Once, he said, so bitterly it made her shudder. You were supposed to be my wife, to bear me children with silver hair and purple eyes, to keep the blood of the dragon pure. I took care of you. I taught you who you were. I fed you. I sold our mother' s crown to keep you fed.
"You hurt me. You frightened me."
Only when you woke the dragon. I loved you. "You sold me. You betrayed me."
No. You were the betrayer. You turned against me, against your own blood. They cheated me. Your horsey husband and his stinking savages. They were cheats and liars. They promised me a golden crown and gave me this. He touched the molten gold that was creeping down his face, and smoke rose from his finger.
"You could have had your crown," Dany told him. "My
sun-and-stars would have won it for you if only you had waited."
I waited long enough. I waited my whole life. I was their king, their rightful king. They laughed at me.
"You should have stayed in Pentos with Magister Illyrio. Khal Drogo had to present me to the dosh khaleen, but you did not have to ride with us. That was your choice. Your mistake."
Do you want to wake the dragon, you stupid little whore? Drogo' s khalasar was mine. I bought them from him, a hundred thousand screamers. I paid for them with your maidenhead.
"You never understood. Dothraki do not buy and sell. They give gifts and receive them. If you had waited ..."
I did wait. For my crown, for my throne, for you. All those years, and all I ever got was a pot of molten gold. Why did they give the dragon' s eggs to you? They should have been mine. If I' d had a dragon, I would have taught the world the meaning of our words. Viserys began to laugh, until his jaw fell away from his face, smoking, and blood and molten gold ran from his mouth.
When she woke, gasping, her thighs were slick with blood.

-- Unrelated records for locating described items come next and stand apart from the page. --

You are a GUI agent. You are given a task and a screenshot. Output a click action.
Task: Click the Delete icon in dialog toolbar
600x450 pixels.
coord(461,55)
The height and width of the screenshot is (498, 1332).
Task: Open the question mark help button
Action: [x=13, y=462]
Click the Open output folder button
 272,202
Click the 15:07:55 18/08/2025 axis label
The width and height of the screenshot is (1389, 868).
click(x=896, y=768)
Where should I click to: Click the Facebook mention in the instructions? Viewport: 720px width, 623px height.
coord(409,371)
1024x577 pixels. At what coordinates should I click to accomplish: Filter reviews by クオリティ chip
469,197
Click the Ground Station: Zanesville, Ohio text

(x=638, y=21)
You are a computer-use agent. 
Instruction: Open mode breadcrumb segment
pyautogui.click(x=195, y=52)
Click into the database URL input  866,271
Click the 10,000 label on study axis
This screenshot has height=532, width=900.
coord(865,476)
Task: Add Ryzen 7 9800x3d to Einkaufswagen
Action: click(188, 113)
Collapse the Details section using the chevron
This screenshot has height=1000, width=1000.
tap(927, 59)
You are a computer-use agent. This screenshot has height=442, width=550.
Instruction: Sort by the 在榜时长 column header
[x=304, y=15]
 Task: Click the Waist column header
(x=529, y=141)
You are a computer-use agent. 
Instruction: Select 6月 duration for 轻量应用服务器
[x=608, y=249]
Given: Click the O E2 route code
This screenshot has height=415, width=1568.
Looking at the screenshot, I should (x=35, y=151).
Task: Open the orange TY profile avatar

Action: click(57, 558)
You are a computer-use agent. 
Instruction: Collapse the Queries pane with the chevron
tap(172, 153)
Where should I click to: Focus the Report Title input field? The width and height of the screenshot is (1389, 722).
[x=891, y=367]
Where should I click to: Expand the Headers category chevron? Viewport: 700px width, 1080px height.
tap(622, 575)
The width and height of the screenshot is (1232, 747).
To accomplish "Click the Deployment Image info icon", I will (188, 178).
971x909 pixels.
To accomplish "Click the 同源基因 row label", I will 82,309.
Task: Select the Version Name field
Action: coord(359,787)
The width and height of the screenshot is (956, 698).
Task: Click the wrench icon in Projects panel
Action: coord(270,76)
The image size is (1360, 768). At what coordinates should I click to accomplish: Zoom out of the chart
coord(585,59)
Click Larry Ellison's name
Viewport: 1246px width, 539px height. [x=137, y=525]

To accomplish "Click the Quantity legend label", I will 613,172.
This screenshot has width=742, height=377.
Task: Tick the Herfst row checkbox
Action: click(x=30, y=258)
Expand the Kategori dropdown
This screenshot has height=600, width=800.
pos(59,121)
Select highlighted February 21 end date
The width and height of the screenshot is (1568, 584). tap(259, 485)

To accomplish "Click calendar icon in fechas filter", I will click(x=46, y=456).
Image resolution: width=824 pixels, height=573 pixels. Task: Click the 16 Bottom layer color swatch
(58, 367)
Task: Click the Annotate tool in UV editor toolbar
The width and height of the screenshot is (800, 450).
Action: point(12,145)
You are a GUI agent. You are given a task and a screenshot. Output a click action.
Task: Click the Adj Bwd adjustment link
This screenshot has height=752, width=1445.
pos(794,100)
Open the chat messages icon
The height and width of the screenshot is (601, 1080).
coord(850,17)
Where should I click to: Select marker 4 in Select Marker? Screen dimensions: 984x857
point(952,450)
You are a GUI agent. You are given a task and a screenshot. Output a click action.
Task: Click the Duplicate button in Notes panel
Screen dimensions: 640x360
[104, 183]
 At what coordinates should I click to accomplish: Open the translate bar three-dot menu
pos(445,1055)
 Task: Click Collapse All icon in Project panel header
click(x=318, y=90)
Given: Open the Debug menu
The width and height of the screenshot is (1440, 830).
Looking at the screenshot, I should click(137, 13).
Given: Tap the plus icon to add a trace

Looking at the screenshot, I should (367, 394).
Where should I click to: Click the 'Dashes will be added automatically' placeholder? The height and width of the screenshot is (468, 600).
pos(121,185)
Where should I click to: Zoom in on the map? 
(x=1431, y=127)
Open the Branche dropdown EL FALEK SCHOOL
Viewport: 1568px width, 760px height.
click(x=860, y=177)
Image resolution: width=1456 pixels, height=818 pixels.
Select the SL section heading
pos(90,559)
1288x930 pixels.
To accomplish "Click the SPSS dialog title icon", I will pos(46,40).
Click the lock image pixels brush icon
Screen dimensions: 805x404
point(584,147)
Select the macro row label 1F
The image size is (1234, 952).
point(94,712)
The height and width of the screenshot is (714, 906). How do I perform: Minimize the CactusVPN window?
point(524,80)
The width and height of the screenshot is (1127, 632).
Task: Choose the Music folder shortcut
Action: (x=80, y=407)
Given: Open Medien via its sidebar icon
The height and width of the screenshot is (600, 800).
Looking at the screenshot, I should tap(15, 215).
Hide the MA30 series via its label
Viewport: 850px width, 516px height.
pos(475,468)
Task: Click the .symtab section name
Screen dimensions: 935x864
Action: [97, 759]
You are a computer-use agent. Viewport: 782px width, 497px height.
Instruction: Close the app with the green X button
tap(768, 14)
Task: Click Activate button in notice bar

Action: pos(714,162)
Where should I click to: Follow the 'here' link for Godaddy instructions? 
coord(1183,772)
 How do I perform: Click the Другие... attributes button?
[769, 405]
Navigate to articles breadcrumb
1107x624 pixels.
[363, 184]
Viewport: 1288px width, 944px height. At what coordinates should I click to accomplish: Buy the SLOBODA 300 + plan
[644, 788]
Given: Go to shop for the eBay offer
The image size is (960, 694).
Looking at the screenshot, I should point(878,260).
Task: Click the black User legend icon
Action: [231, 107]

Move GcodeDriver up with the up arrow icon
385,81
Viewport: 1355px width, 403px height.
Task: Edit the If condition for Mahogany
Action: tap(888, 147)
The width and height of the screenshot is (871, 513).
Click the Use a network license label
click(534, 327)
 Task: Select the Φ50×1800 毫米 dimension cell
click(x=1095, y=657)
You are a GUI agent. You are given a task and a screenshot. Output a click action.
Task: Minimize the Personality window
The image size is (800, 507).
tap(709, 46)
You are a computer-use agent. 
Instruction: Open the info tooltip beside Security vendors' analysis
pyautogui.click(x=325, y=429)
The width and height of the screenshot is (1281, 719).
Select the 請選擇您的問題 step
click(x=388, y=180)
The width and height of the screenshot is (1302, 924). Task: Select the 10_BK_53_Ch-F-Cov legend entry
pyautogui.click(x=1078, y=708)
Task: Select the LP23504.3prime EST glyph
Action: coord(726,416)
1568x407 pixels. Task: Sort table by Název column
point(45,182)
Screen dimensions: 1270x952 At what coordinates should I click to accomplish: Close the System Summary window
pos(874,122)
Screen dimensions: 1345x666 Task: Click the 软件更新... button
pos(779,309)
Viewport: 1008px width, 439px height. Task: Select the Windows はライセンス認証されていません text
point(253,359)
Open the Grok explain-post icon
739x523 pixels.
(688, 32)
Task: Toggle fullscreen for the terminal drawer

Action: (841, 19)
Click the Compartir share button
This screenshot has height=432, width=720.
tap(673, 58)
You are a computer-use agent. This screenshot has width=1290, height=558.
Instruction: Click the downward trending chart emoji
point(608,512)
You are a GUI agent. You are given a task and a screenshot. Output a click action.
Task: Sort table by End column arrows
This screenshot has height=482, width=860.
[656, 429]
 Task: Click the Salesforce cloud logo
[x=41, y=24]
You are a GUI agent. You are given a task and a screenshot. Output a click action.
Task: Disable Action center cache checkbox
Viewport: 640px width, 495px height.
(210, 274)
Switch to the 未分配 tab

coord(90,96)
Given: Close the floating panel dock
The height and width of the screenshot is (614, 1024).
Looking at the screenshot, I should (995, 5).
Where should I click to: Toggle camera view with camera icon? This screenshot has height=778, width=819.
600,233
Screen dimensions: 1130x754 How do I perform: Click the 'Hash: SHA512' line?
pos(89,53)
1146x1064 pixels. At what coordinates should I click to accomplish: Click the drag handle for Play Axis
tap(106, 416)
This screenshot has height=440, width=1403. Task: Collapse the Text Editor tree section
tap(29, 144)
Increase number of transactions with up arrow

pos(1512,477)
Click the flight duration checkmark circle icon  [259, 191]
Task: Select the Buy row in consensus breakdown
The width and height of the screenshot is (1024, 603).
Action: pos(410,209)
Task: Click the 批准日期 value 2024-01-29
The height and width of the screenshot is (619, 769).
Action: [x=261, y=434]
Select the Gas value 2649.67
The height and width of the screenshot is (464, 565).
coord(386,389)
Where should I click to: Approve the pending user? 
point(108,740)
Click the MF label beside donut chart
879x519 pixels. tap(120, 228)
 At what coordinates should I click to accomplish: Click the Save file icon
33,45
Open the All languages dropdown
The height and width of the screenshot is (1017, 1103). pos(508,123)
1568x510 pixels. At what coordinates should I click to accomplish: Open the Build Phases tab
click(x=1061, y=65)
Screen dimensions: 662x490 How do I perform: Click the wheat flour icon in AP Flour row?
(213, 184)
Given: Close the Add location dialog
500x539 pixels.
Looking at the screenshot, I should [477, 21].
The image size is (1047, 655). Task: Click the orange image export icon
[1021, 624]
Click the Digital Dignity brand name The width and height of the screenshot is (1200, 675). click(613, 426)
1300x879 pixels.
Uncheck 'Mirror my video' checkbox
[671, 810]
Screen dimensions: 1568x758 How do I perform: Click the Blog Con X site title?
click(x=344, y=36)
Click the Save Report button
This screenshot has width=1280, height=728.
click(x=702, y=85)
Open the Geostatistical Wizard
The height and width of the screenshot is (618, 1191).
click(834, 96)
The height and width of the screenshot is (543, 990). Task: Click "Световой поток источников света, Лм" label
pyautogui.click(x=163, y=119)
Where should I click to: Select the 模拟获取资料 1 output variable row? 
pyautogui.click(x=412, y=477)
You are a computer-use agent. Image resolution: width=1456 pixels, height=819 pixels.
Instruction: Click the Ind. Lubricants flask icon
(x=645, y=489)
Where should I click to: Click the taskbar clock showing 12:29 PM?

For a moment she did not realize what it was. The world had just begun to lighten, and the tall grass rustled softly in the wind. No, please, let me sleep some more. I' m so tired. She tried to burrow back beneath the pile of grass she had torn up when she went to sleep. Some of the stalks felt wet. Had it rained again? She sat up, afraid that she had soiled herself as she slept. When she brought her fingers to her face, she could smell the blood on them. Am I dying? Then she saw the pale crescent moon, floating high above the grass, and it came to her that this was no more than her moon blood. If she had not been so sick and scared, that might have come as a relief. Instead she began to shiver violently. She rubbed her fingers through the dirt, and grabbed a handful of grass to wipe between her legs. The dragon does not weep. She was bleeding, but it was only woman's blood. The moon is still a crescent, though. How can that be? She tried to remember the last time she had bled. The last full moon? The one before?
The one before that? No, it cannot have been so long as that. "I am the blood of the dragon," she told the grass, aloud.
Once, the grass whispered back, until you chained your dragons in the dark.
"Drogon killed a little girl. Her name was ... her name ..." Dany could not recall the child's name. That made her so sad that she would have cried if all her tears had not been burned away. "I will never have a little girl. I was the Mother of Dragons."
Aye, the grass said, but you turned against your children. Her belly was empty, her feet sore and blistered, and it seemed to her that the cramping had grown worse. Her guts were full of writhing snakes biting at her bowels. She scooped up a handful of mud and water in trembling hands. By midday the water would be tepid, but in the chill of dawn it was almost cool and helped her keep her eyes open. As she splashed her face, she saw fresh blood on her thighs. The ragged hem of her under-tunic was stained with it. The sight of so much red frightened her. Moon blood, it' s only my moon blood, but she did not remember ever having such a heavy flow. Could it be the water? If it was the water, she was doomed. She had to drink or die of thirst.